Outdated Version

You are viewing an older version of this section. View current production version.

Window Functions Guide

Window functions perform ranking and aggregate calculations across sets of rows that bear some relation to the current row. Unlike aggregates, which also act on multiple rows, window functions return a result for every row, instead of aggregating values from all rows into a single value.

Syntax

Window functions in MemSQL use the following syntax:

function ([expr]) OVER {window_name | (window_definition)}

window_definition:
    [partition_by_clause] [order_by_clause] [frame_clause]

partition_by_clause:
    PARTITION BY {col | expr}

order_by_clause:
    ORDER BY {col | expr}

frame_clause:
    {ROWS | RANGE} 
        {UNBOUNDED PRECEDING | int PRECEDING | CURRENT ROW} |
        {BETWEEN 
            {UNBOUNDED PRECEDING | int {PRECEDING | FOLLOWING} | CURRENT ROW}
         AND
            {UNBOUNDED FOLLOWING | int {PRECEDING | FOLLOWING} | CURRENT ROW}
        }

Syntax Remarks

window_definition

Window definition clauses are similar to standard GROUP BY and ORDER BY clauses with the following exception: you cannot refer to the projections list using aliases or position, because literal integers are treated as integers instead of positional references.

frame_clause

The frame_clause is used with an aggregate window function, and it specifies a subset of rows in a partition to evaluate. Ranking, value, and percentile window functions are not affected by the frame_clause because they are intended to operate on the entire set of rows in each partition.

In the frame_clause, int PRECEDING and int FOLLOWING are referred to as frame offsets. RANGE cannot be used with frame offsets. Additionally, frame offsets must be non-negative integers. Any non-integer is automatically rounded.

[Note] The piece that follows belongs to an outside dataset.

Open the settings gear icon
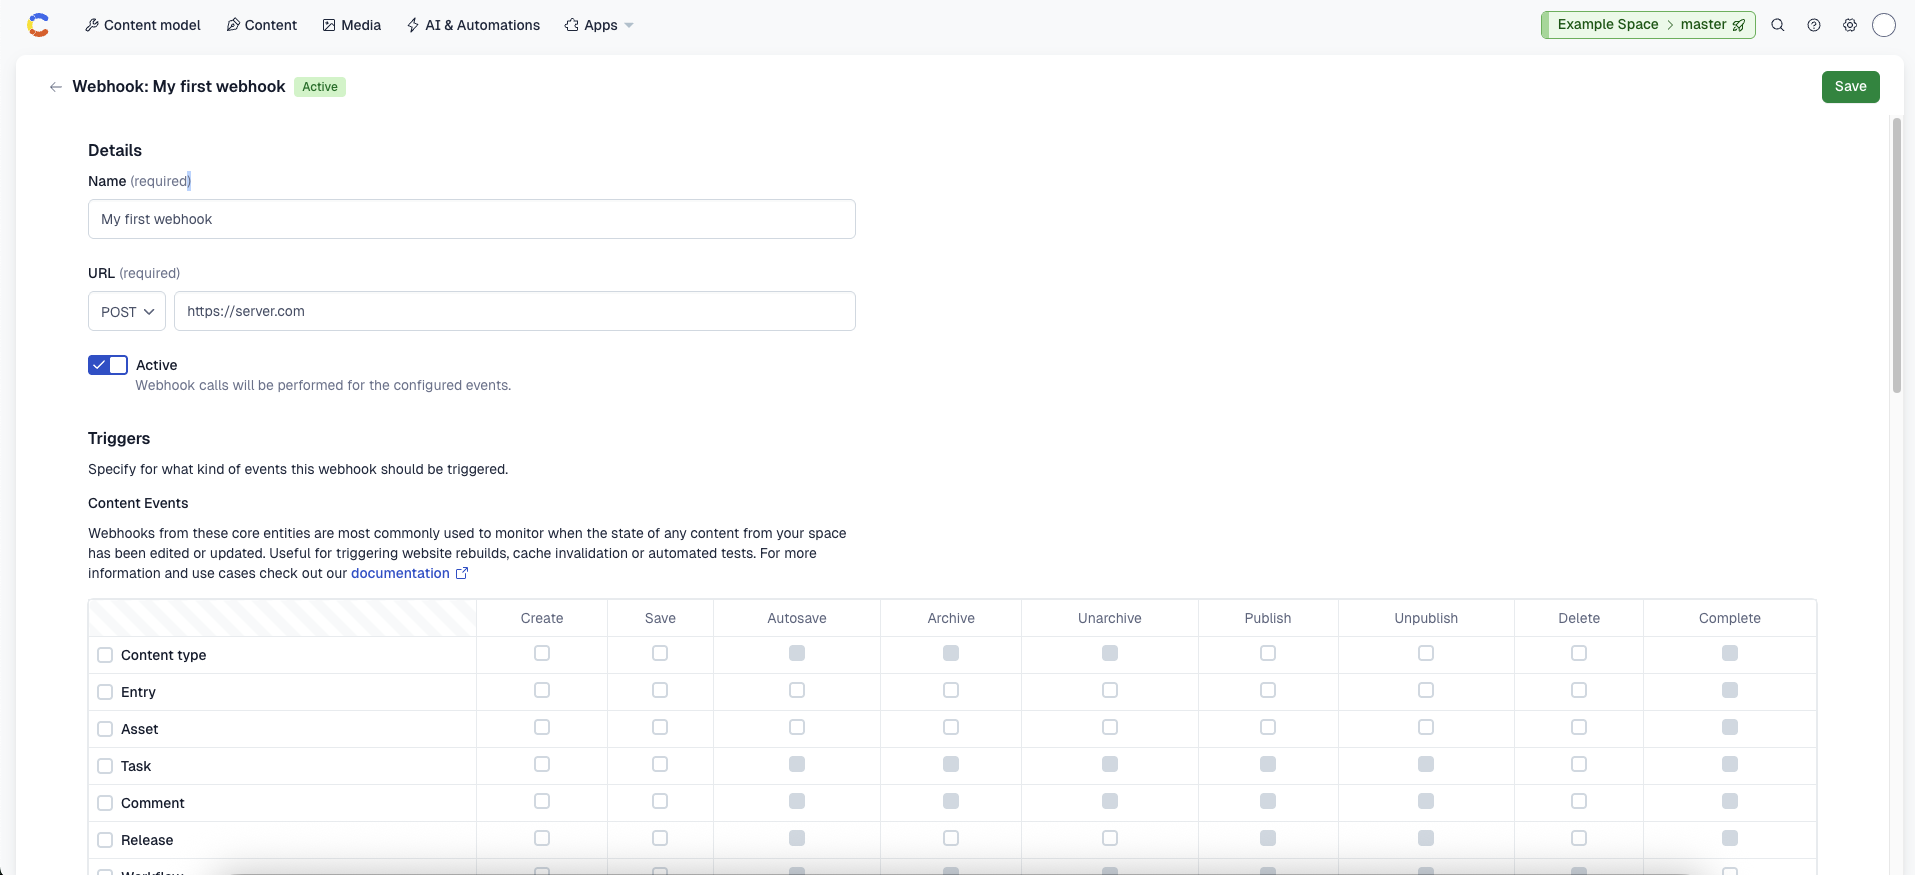The height and width of the screenshot is (875, 1915). (x=1850, y=25)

If BETWEEN is not specified, the default upper bound is CURRENT ROW. For example, ROWS UNBOUNDED PRECEDING is equivalent to ROWS BETWEEN UNBOUNDED PRECEDING AND CURRENT ROW.

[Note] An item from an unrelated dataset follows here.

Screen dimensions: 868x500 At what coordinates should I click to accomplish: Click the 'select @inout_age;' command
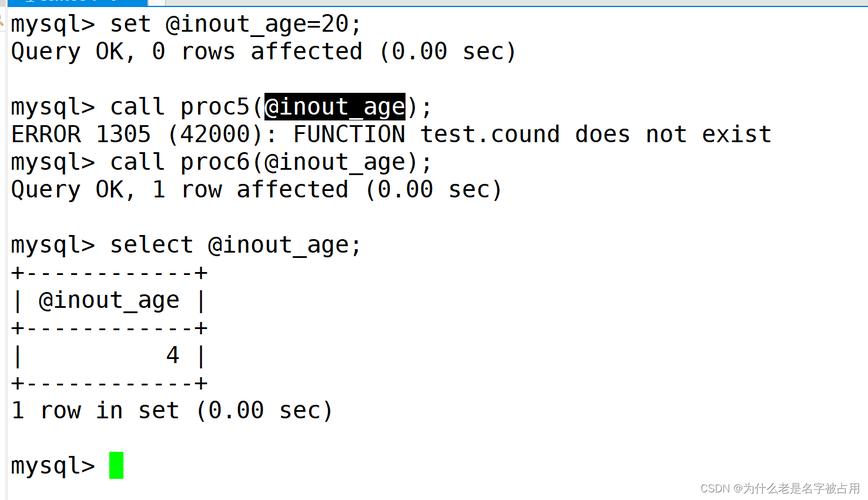pos(186,245)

If no frame is specified, the default is RANGE UNBOUNDED PRECEDING, i.e. RANGE BETWEEN UNBOUNDED PRECEDING AND CURRENT ROW.

RANGE includes all rows whose elements in the order_by_clause are equal. If the order_by_clause is empty, RANGE will include all rows in the partition. Consider the following example:

memsql> CREATE TABLE t (a INT);

memsql> INSERT INTO t VALUES (1),(2),(2),(3),(3),(3),(4);

memsql> SELECT COUNT(1) OVER (ORDER BY a ROWS UNBOUNDED PRECEDING) as 'col1',
          COUNT(1) OVER (ORDER BY a RANGE UNBOUNDED PRECEDING) as 'col2'  FROM t;
+------+------+
| col1 | col2 |
+------+------+
|    1 |    1 |
|    2 |    3 |
|    3 |    3 |
|    4 |    6 |
|    5 |    6 |
|    6 |    6 |
|    7 |    7 |
+------+------+

Supported Functions

The following built-in functions are supported in a window function:

Ranking functions:

Value functions:

Aggregate functions:

Percentile functions:

Named Window Definition

window_name is a reference to a named window definition given in a WINDOW clause, such as:

SELECT RANK() OVER window_name FROM table WINDOW window_name AS (window_definition)

If using multiple window functions on the same window frame, you may see improved performance by setting and using a window_name. Using the same window_name across multiple functions allows MemSQL code generation to make execution more efficient.

Consider the following examples. The statement below does not use a window_name for two identical window definitions.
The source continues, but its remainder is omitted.